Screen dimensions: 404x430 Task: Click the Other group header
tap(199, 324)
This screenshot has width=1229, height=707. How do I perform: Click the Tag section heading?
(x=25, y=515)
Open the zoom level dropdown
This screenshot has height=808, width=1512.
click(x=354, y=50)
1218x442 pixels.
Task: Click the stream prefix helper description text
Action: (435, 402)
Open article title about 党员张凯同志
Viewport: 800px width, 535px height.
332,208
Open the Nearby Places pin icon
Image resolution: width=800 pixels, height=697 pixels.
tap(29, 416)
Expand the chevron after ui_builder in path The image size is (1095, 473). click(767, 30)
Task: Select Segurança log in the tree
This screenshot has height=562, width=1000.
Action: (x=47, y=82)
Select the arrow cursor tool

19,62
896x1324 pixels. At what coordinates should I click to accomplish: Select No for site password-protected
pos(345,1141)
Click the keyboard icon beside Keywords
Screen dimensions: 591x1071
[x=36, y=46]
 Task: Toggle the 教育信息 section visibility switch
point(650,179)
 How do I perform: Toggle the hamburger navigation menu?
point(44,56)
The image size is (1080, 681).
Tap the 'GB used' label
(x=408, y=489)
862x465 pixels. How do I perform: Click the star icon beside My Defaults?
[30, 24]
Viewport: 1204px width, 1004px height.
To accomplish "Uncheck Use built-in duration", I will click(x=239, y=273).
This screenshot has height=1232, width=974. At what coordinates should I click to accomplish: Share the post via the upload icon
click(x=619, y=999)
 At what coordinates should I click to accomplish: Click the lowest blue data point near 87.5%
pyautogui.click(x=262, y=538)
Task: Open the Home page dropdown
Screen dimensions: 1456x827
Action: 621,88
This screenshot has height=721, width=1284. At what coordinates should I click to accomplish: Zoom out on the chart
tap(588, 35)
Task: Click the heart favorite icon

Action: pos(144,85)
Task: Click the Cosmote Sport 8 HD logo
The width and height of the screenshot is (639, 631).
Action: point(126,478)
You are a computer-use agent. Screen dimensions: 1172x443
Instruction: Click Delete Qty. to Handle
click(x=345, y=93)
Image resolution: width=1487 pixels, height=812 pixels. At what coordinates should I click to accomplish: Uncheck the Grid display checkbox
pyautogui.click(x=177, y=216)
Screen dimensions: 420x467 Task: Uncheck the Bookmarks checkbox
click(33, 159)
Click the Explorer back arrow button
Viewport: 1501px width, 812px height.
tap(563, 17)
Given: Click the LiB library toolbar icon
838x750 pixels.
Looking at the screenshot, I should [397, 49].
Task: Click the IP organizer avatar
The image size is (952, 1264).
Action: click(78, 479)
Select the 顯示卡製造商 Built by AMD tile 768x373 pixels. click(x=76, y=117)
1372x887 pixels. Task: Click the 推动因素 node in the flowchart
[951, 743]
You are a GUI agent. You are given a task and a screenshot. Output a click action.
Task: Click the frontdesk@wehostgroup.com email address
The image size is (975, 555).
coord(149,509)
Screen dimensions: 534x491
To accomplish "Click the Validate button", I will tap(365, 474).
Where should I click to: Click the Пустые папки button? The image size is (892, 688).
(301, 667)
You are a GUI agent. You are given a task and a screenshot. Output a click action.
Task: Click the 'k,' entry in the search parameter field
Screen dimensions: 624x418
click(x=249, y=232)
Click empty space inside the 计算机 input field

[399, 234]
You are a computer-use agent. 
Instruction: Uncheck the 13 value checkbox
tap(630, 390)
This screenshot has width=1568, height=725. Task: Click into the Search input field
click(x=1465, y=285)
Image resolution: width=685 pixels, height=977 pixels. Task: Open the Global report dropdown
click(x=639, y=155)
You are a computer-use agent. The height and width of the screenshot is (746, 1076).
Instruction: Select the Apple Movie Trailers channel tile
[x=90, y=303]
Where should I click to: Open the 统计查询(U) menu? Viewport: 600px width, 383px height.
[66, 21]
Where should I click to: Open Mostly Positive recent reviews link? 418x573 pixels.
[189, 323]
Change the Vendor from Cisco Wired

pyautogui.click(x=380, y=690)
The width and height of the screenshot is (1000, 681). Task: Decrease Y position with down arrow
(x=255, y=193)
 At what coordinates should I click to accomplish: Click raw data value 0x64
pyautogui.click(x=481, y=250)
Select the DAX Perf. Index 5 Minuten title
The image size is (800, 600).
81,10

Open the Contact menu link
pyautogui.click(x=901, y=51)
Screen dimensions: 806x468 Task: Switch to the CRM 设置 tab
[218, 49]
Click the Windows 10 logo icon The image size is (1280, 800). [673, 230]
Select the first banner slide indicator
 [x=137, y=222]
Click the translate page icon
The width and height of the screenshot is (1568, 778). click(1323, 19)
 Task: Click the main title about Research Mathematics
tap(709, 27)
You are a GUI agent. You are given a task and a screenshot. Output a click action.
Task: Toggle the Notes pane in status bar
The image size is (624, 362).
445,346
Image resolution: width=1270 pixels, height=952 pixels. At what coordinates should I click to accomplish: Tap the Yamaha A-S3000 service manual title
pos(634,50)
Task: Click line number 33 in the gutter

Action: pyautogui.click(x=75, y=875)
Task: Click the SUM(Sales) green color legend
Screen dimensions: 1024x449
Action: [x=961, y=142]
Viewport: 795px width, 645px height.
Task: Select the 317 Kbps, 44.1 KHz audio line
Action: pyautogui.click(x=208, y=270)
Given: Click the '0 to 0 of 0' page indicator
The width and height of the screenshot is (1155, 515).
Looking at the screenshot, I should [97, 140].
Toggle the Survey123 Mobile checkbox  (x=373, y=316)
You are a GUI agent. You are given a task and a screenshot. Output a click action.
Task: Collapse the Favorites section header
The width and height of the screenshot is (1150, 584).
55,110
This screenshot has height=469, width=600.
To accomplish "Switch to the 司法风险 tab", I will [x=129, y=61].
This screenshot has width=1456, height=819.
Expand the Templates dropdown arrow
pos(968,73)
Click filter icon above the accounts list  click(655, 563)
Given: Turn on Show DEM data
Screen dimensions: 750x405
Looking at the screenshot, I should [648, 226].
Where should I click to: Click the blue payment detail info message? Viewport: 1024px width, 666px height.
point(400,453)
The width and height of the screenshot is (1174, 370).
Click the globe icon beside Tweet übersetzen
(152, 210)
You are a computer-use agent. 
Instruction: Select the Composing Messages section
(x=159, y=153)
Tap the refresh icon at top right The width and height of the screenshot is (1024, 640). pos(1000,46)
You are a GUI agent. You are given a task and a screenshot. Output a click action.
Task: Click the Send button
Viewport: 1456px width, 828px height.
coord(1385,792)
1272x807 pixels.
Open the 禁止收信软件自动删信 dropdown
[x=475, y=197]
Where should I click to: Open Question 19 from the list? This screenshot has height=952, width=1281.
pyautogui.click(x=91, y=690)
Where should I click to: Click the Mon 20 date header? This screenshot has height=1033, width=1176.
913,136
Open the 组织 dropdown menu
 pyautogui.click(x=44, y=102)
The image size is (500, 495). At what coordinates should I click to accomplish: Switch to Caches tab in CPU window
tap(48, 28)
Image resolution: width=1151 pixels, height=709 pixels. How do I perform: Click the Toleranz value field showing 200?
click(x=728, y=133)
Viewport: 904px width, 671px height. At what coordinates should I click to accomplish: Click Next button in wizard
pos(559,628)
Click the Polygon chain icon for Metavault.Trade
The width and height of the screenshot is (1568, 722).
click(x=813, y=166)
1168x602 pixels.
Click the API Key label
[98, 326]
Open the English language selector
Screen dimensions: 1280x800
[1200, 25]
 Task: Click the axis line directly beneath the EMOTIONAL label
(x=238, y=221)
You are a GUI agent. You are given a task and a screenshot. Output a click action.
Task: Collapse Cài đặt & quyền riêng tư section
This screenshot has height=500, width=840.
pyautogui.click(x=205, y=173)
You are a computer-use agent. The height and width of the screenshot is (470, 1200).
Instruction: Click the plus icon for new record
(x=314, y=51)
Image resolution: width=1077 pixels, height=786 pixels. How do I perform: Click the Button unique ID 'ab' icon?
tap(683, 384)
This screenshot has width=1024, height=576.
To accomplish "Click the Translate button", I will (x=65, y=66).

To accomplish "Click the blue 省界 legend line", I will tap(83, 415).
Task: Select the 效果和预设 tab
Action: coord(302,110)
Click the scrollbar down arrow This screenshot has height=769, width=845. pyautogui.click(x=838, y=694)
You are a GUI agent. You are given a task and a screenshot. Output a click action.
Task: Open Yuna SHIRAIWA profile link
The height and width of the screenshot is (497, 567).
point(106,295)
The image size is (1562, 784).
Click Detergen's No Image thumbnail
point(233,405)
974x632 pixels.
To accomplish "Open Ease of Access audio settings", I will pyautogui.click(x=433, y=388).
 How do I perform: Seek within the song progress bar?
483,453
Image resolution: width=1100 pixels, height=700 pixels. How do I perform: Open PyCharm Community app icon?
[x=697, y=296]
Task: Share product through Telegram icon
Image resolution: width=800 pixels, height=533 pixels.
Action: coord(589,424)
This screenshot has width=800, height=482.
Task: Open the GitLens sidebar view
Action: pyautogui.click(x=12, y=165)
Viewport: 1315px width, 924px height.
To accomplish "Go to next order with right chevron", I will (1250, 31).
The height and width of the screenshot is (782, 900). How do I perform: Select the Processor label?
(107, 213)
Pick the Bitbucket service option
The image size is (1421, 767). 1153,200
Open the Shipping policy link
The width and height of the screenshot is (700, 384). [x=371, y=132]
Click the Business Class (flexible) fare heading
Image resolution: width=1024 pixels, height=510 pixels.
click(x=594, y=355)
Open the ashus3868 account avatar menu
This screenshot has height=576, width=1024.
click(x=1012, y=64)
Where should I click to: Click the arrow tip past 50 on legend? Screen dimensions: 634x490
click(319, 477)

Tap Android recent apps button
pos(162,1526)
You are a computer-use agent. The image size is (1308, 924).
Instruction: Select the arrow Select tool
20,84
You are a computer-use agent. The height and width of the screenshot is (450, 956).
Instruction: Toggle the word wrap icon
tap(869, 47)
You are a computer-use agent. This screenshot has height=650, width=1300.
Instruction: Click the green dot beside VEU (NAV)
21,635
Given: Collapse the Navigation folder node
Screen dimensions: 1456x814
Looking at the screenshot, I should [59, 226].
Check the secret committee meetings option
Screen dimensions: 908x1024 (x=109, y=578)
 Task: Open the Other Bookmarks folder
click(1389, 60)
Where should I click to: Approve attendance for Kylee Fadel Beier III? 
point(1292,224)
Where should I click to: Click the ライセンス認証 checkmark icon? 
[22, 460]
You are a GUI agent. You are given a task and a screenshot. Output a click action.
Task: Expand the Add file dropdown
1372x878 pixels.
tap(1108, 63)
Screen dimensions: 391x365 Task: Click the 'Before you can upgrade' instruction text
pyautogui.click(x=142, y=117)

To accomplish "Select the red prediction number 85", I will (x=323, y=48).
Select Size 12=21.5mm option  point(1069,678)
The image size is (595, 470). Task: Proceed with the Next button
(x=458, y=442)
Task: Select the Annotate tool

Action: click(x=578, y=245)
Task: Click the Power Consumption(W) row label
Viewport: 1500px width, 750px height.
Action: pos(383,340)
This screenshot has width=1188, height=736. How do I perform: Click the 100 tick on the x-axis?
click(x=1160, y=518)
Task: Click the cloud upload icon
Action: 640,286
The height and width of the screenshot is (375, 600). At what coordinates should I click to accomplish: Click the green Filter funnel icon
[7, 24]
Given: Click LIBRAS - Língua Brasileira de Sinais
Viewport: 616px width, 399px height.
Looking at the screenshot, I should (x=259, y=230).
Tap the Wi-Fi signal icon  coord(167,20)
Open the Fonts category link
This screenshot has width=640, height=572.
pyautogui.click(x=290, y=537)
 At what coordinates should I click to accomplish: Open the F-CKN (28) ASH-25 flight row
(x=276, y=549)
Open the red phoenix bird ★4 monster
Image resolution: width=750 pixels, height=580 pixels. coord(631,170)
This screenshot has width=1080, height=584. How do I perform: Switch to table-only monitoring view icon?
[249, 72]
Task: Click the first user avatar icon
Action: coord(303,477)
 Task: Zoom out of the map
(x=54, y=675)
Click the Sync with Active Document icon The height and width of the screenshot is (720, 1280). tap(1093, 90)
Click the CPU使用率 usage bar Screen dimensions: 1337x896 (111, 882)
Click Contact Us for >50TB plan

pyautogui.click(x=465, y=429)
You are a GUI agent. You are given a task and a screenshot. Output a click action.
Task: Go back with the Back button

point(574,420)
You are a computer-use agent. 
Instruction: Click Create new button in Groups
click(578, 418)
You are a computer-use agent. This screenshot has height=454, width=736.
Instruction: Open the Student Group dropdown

● What you will do: Write out everything in the listing from its first line down to the line containing "Action: (435, 402)", including both of those lines.

● The result:
Screen dimensions: 404x430 Task: Click the Other group header
tap(199, 324)
This screenshot has width=1229, height=707. How do I perform: Click the Tag section heading?
(x=25, y=515)
Open the zoom level dropdown
This screenshot has height=808, width=1512.
click(x=354, y=50)
1218x442 pixels.
Task: Click the stream prefix helper description text
Action: (435, 402)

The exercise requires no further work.